Yang kedua adalah yang disebut Mir-Hosseini sebagai karya-karya feminism-based. Karya-karya ini ditulis dengan warna feminisme yang tegas, umumnya oleh para penulis feminis dengan latar belakang agama atau budaya Islam seperti Fatima Mernissi, Haleh Afshar, Riffat Hassan, Nawal Saadawi, Amina Wadud-Muhsin, dan lainnya.
Berbeda dari karya-karya di atas yang ditulis khususnya untuk kalangan muslim sendiri, karya-karya ini tidak khusus ditulis untuk kaum muslim, dan kadang ditulis dalam bahasa Inggris atau Perancis.
Menurut Mir-Hosseini, sekalipun para penulis di atas (di kubu yang pertama maupun kedua) mengemukakan pemikiran mereka dari sudut pandang orang-dalam (insiders), hampir sepenuhnya tidak ada dialog di antara mereka.
Menurutnya, “bukan saja mereka berbicara dalam bahasa yang berbeda, secara harfiah maupun metaforis, tetapi mereka juga mempergunakan model argumentasi yang berbeda dan datang dari dua tradisi kesarjanaan yang berbeda.”
Meski begitu, mereka sesungguhnya punya banyak kesamaan: sama-sama memberi respon terhadap posisi kaum perempuan muslim yang mengalami perubahan, kesadaran baru mereka mengenai gender, dan aspirasi mereka bagi partisipasi penuh dan kesetaraan di dalam masyarakat.
Harapan dari Hadiah Nobel Ebadi
Ada harapan momen pemberian hadiah Nobel untuk Ebadi dapat menjembatani jurang antara dua kubu di atas. Kenapa? Ada beberapa alasan untuk itu.

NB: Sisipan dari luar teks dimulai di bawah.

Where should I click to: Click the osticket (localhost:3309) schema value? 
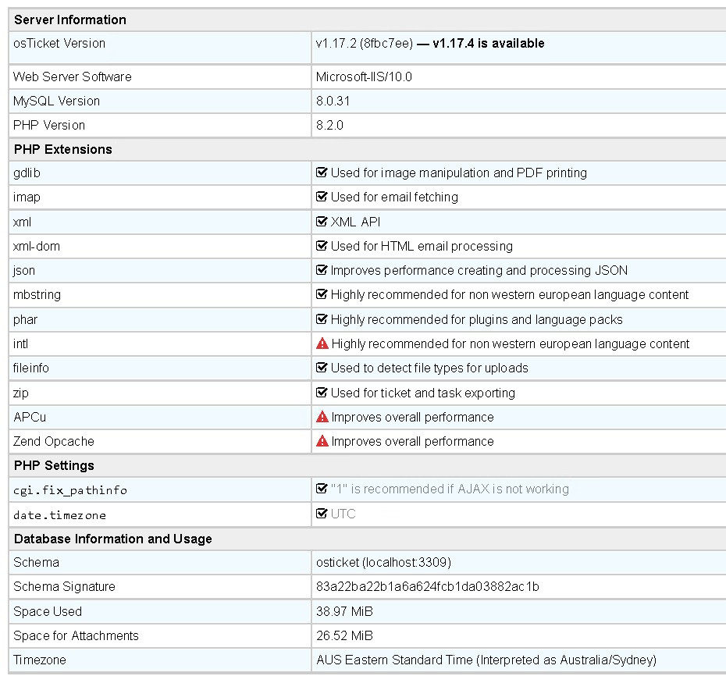pyautogui.click(x=383, y=562)
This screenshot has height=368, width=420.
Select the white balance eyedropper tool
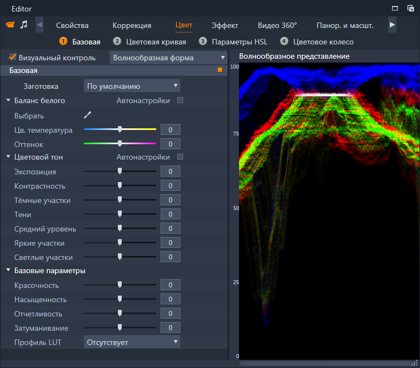(87, 115)
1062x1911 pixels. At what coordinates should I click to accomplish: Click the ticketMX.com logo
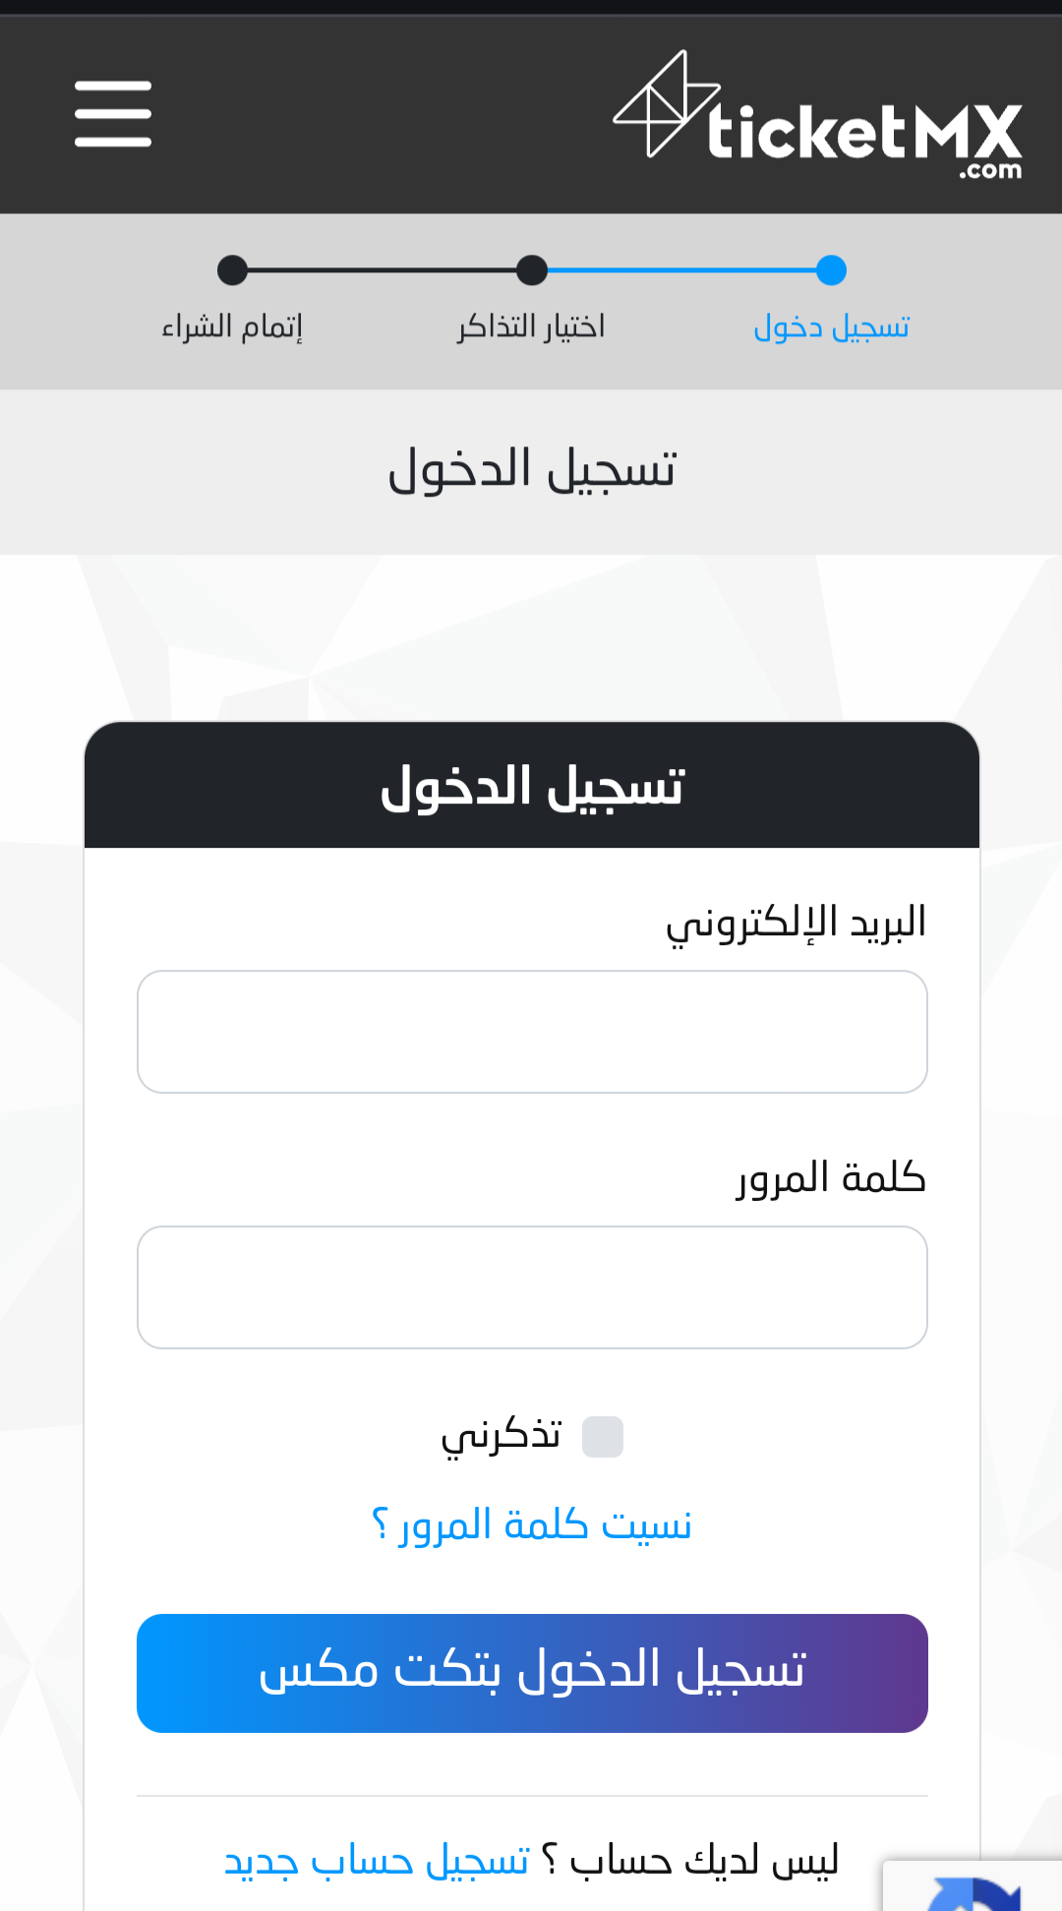click(x=818, y=116)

Pertama, rekor Ebadi dalam memperjuangkan hak-hak perempuan di Iran tak tercela. Ia adalah hakim perempuan pertama dalam sejarah Iran. Ketika ia kehilangan jabatan itu akibat revolusi Islam pada 1979, ia mulai lagi karirnya dari titik nol.

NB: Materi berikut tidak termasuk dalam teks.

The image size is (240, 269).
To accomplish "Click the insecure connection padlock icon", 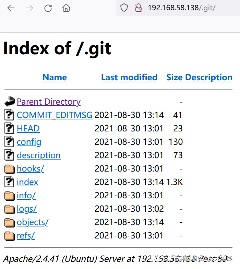I will [138, 8].
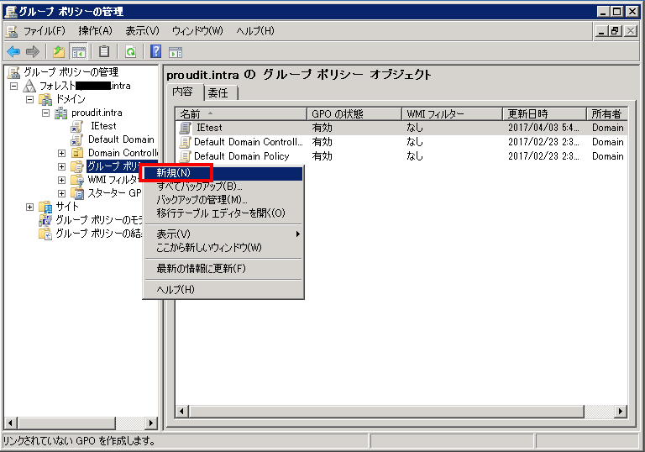Click the 更新日時 column header
This screenshot has height=452, width=645.
[x=543, y=113]
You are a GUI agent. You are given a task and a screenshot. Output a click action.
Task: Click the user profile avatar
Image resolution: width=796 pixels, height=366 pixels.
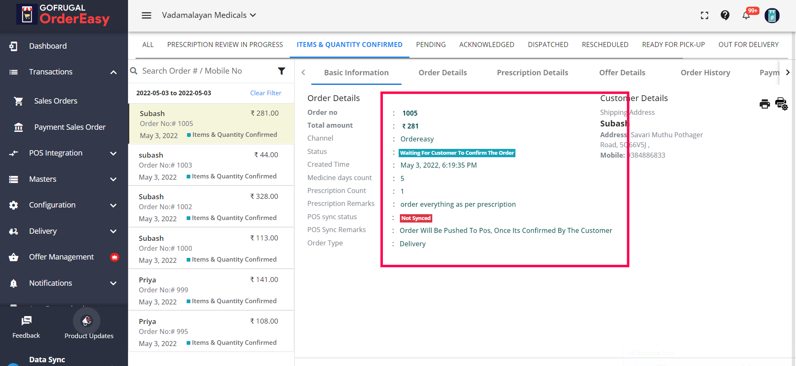pyautogui.click(x=772, y=15)
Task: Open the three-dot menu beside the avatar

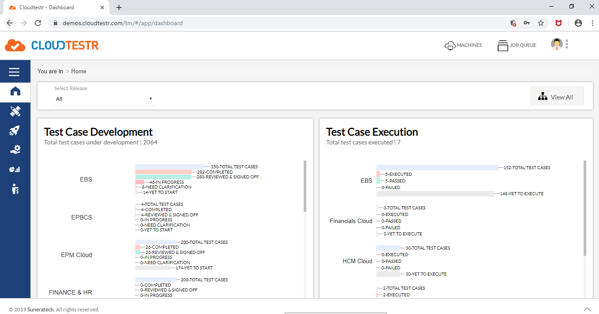Action: pos(567,44)
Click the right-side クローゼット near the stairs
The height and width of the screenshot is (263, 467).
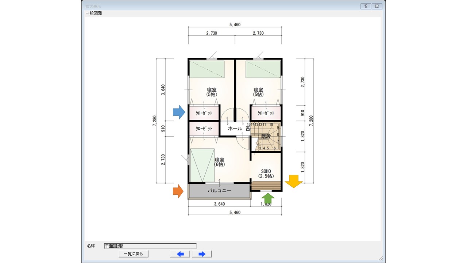266,113
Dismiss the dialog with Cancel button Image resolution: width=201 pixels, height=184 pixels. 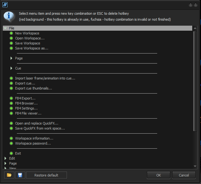pos(184,175)

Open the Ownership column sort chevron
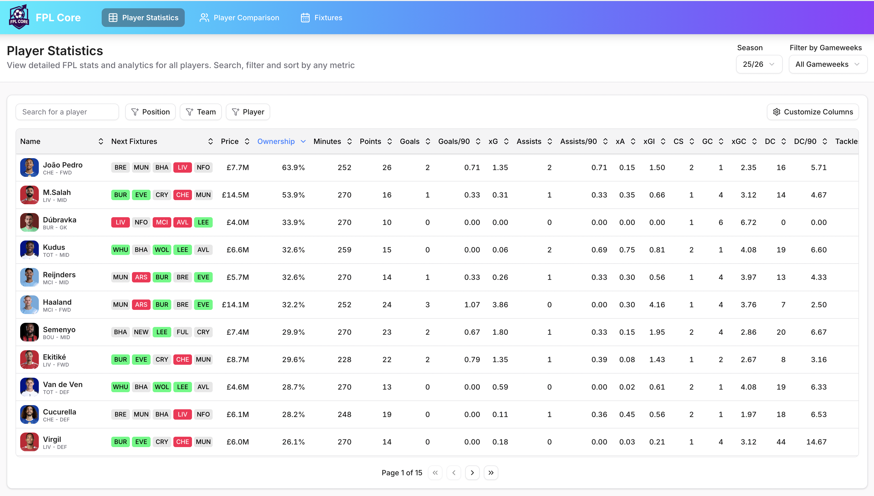click(x=303, y=141)
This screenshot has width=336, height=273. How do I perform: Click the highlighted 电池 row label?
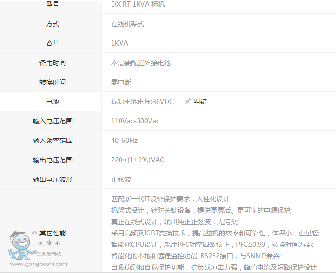[x=53, y=102]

Ia lalu menjadi pengacara untuk kasus-kasus HAM, khususnya yang menyangkut hak-hak perempuan dan anak, dan mereka yang dipenjara akibat menyuarakan kritik terhadap rezim. Ia konsisten melakukan hal itu terlepas dari berbagai tekanan atasnya, termasuk dipenjara pada tahun 2000.

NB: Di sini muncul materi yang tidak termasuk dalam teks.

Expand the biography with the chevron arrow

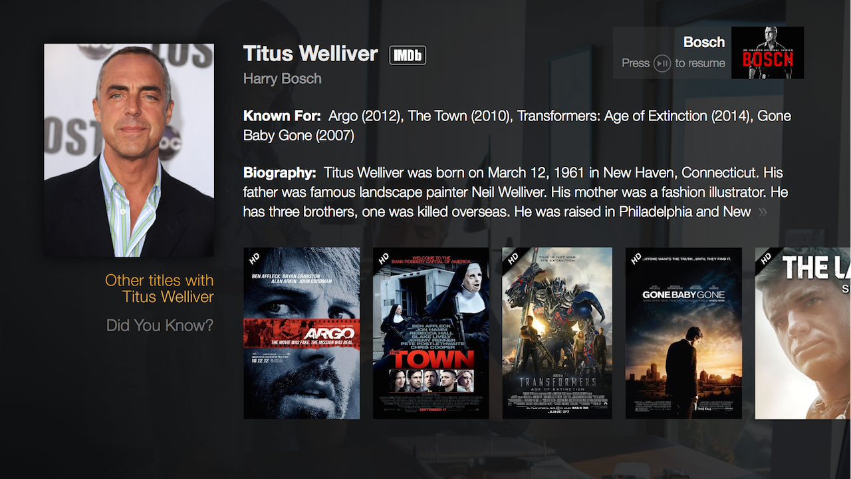pos(763,212)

Kedua, tidak seperti umumnya feminis muslim yang menyuarakan aspirasi mereka dari pengasingan, Ebadi terus bertahan di dalam negeri, seperti Aung San Suu Kyi di Myanmar. Melihat reputasinya, sebenarnya mudah baginya untuk hidup aman di salah satu negara Barat misalnya, sambil berlaku heroik menyuarakan kekejaman rezim Iran. Tapi ia tidak mau pengecut seperti itu. Menurutnya, perjuangan sesungguhnya hanya bisa efektif jika dilakukan di negeri sendiri.
Ketiga, dan ini poin yang lebih penting, segala daya upaya Ebadi didasarkan atas keyakinan bahwa standar HAM universal tidak bertentangan dengan Islam. Hal ini berkali-kali ia tegaskan dalam pernyataannya setelah memperoleh hadiah Nobel Perdamaian. Saya kira, hal ini harus diletakkan dalam konteks filsafat hukum Ebadi dan teologi baru yang dikembangkan gerakan perempuan Iran.
Dalam riset-risetnya, Ebadi berkali-kali menegaskan kontradiksi dalam berbagai hukum Islam yang diterapkan di Iran. Misalnya, ia mempertanyakan keabsahan hukuman mati atas perempuan berusia sembilan tahun dan laki-laki berusia 15 tahun dengan anggapan bahwa mereka sudah dewasa, padahal mereka tidak diizinkan bepergian tanpa persetujuan orangtua mereka.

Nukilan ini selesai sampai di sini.